Stage 3: Text Analyser: The Algorithm

This is the meat of the project, as the whole point of my site is to deliver an accurate score for the readability of a user's text. First I implemented the Flesch-Kincaid scoring as a principle component of the algorithm. Here is the well known algorithm:

206.835 - 1.015(total words/total sentences) - 84.6(total syllables/total words)

My text analyser was already as good as the majority of the text analysers on the internet. The second part is to analyse the vocabulary by looking them up in the SQLite3 table of 35,000 words to get an average score for the vocabulary difficulty. I then combine the two scores at a 2:1 ratio (placing more importance on the Flesch-Kincaid index) to produce a final GSE score. But hold up a moment, let's look at the process to generate the vocabulary score:

  1. Each word is 'lemmatized' using Spacy Natural Language Processing pipeline. A word such as 'learning' is processed by the pipeline with the return root value of 'learn' that is then used to cross-reference with the GSE 35,0000 wordlist. We use lemmas instead of words, because the root words appear in the dictionary, otherwise words like 'doctors' (plural) wouldn't return the score for 'doctor' (the singular for is found in the dicitionary).
  2. Once lemmatized, the root form is then passed into an SQL query to find the corresponding GSE score in the dictionary database. All words from the user's text found in the dictionary of GSE 35,000 words are added up and divided by the number of found returns, returning the average score of the difficulty of the vocabulary of the text.
  3. The words not found in the dictionary are saved in a list and returned to the user as part of their score report. This is to combat a drawback I found in other analysers on the internet that don't show which words were analysed. I think it's important to make the user aware of any none words, partly to help them understand their text better, and partly to show full transparency for accuracy - the user understands which words do not impact the score. Cleaning up this list was a challenge, as we had to remove all sorts of punctuation, spacing, proper nouns ('Manchester' is not in the dictionary but isn't a 'none-word') and numbers (digits and text form).

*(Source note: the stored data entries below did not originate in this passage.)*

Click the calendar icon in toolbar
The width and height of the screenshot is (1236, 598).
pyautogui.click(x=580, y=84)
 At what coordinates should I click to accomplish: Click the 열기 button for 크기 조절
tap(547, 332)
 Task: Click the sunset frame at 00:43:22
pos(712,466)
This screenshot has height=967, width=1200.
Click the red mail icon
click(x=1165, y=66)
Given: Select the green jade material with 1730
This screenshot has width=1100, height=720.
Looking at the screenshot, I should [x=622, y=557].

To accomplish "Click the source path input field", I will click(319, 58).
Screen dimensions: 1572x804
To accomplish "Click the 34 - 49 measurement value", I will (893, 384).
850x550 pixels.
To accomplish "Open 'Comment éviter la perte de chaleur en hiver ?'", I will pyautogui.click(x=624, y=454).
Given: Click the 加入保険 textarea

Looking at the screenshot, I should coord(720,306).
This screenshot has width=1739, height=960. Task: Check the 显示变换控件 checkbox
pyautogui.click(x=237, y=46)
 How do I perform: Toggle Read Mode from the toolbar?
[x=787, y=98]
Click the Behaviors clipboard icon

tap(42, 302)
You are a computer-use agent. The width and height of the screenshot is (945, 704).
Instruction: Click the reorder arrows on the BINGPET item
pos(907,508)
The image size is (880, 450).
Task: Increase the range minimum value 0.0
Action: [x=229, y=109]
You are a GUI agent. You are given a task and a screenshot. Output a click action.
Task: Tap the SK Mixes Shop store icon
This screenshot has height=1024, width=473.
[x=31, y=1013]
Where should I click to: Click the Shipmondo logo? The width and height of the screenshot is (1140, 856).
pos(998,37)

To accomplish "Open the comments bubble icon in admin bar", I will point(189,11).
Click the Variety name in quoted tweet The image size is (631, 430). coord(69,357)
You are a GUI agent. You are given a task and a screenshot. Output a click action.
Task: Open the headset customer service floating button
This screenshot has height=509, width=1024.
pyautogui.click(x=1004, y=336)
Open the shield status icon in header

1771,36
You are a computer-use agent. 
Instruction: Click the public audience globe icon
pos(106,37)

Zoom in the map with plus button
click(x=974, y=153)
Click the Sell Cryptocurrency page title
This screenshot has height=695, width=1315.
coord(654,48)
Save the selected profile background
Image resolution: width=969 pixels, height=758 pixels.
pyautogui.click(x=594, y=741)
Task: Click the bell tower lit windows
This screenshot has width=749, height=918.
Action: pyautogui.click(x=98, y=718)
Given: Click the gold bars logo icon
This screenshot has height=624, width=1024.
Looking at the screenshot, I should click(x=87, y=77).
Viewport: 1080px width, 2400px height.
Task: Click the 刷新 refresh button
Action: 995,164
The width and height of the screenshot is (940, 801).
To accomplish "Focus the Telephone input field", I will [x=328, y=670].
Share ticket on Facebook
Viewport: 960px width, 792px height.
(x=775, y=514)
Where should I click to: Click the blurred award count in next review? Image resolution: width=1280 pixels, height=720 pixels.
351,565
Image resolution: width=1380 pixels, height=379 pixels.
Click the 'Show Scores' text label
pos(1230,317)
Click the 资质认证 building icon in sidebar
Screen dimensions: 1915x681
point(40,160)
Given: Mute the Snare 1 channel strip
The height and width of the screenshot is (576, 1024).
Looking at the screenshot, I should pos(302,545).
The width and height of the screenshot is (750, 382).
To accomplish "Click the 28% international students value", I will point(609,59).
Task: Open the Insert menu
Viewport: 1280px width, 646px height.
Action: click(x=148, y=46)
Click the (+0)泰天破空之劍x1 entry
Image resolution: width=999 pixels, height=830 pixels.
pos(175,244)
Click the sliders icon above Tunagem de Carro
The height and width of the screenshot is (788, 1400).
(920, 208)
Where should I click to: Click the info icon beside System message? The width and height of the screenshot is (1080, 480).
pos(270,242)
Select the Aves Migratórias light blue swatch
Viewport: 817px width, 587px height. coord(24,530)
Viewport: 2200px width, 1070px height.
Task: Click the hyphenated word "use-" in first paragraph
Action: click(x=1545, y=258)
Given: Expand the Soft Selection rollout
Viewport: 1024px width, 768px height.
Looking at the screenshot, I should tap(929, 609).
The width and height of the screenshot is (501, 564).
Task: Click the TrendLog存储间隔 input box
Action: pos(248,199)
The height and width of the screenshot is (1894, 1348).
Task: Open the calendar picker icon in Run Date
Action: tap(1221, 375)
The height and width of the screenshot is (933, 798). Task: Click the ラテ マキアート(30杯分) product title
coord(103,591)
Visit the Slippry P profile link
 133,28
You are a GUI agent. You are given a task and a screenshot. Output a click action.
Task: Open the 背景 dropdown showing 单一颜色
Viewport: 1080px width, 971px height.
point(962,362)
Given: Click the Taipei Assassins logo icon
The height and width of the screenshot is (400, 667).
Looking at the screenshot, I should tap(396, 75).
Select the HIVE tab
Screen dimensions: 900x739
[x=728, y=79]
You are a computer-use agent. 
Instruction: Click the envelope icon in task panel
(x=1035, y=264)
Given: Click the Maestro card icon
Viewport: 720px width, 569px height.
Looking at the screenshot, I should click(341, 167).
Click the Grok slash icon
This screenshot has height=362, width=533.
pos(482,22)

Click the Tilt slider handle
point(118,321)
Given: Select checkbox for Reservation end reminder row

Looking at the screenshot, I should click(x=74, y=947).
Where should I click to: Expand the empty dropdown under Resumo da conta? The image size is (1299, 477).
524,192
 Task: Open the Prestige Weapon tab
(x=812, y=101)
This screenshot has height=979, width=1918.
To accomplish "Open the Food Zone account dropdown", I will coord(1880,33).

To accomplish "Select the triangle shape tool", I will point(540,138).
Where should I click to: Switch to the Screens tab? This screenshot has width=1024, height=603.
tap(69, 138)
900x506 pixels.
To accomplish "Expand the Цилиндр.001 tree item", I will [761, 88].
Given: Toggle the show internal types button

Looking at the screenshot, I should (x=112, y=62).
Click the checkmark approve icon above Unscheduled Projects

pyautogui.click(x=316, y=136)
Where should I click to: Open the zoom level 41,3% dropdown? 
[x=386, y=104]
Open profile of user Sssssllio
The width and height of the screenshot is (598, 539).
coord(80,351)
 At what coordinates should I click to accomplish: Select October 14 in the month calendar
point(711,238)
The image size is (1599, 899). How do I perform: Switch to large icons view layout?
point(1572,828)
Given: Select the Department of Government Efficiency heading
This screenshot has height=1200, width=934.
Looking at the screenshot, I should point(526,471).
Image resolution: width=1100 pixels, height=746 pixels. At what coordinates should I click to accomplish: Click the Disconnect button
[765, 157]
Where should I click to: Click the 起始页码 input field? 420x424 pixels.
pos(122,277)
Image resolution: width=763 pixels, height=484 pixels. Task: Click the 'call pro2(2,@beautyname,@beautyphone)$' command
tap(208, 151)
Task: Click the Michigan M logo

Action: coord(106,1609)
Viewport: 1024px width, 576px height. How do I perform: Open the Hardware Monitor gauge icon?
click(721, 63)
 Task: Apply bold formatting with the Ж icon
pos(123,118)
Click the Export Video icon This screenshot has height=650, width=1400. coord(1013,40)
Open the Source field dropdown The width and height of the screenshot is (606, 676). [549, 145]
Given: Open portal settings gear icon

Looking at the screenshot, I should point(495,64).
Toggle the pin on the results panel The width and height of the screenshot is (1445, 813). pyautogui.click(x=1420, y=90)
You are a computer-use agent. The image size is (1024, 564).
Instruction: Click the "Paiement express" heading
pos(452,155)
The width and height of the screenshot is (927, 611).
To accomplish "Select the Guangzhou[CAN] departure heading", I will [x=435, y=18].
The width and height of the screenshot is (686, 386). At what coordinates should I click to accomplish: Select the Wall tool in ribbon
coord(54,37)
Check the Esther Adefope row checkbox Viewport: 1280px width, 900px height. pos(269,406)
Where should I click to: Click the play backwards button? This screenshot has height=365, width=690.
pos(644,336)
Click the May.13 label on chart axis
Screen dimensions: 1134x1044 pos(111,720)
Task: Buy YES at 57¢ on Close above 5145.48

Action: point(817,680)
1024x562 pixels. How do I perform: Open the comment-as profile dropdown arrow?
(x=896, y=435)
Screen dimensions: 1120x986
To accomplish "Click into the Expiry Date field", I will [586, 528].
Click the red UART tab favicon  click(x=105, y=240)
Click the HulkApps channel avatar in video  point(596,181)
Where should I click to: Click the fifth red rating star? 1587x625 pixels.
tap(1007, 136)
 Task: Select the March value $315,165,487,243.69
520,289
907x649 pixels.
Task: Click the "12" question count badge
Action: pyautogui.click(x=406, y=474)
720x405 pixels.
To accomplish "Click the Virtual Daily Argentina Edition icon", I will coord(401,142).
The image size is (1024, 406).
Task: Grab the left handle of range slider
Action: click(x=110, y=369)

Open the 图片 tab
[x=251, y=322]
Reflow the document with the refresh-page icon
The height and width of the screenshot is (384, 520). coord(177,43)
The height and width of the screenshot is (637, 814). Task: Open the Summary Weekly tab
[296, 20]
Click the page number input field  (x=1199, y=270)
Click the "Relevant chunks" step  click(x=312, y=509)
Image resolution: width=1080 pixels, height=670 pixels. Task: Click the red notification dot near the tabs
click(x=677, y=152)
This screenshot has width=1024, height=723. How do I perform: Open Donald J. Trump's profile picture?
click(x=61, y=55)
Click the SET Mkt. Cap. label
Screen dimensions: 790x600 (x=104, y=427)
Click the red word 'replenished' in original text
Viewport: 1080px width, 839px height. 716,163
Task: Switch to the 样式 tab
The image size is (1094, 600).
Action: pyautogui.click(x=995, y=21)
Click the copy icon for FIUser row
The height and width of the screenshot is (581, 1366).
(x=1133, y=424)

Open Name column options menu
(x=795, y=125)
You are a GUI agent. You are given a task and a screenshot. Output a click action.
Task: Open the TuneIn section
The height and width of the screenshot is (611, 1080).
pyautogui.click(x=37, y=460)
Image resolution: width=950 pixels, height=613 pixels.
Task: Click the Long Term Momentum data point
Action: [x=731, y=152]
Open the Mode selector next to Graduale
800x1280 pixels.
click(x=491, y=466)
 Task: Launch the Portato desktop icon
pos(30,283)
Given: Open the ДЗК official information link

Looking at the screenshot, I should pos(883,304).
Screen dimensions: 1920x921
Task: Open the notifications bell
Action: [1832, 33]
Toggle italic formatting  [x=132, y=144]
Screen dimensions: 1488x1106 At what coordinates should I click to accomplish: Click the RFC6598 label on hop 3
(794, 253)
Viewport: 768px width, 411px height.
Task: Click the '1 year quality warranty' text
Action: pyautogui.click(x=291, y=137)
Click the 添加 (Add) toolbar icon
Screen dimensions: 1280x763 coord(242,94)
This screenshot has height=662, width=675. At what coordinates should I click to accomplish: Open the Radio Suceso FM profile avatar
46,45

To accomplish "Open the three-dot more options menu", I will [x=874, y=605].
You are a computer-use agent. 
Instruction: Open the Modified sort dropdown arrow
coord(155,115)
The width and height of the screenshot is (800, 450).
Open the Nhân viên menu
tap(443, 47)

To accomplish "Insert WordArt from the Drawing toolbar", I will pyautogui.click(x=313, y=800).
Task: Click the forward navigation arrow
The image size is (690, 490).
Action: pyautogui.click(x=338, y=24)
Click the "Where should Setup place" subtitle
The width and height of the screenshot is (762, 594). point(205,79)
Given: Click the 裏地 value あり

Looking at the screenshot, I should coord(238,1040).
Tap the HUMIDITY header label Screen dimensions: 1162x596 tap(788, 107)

As mentioned before, we then gave a 2:1 weighting to the Flesch-Kincaid score to produce a final GSE score returned to the user. This was because the word complexity was already partially taken into account by the inital Flesch-Kincaid algorithm - see above 'total syllables'.

Additionally, now we know the score of the text, we can also provide the user with the words from the text that are above the level. We do this so we can suggest to the teacher words that should be pre-taught. A teacher can then give an '55' text to a student at that level, and advise on the 6 words that appear in the text above this level for them to find out their meaning before they attempt the reading.

Going forward, the algorithm should be further refined based on experience and feedback of users.

Stage 4 (Future): Integration of AI

CEFR.AI text analyser already offers a lot of unique benefit to teachers conducting their classes. With the new AI tools coming online, notably Large Language Models (AI) I feel there is great scope to improve it further. The first upgrade I would like to implement is an additional feature once the text has been analysed, called 'create my lesson'. The user clicks on this button to then receive 5-10 multiple choice questions about the text, along with the answer and three distractors - so four options for the student to choose from. The teacher can then click, 'download my less' to receive a word document with: 1. The text they initially inputted 2. The score and the words to pre-teach (words above the level of the text) 3. 5-10 multiple choice questions (with the answers hidden on the next page)

Currently I am experimenting with different APIs such as OpenAI, and APIs available on HuggingFace to power this capability. The first API call is needed to generate the question and answer, the second API call is needed to generate the additional three disctractors (wrong answers, but not so wrong that the learner would never choose them).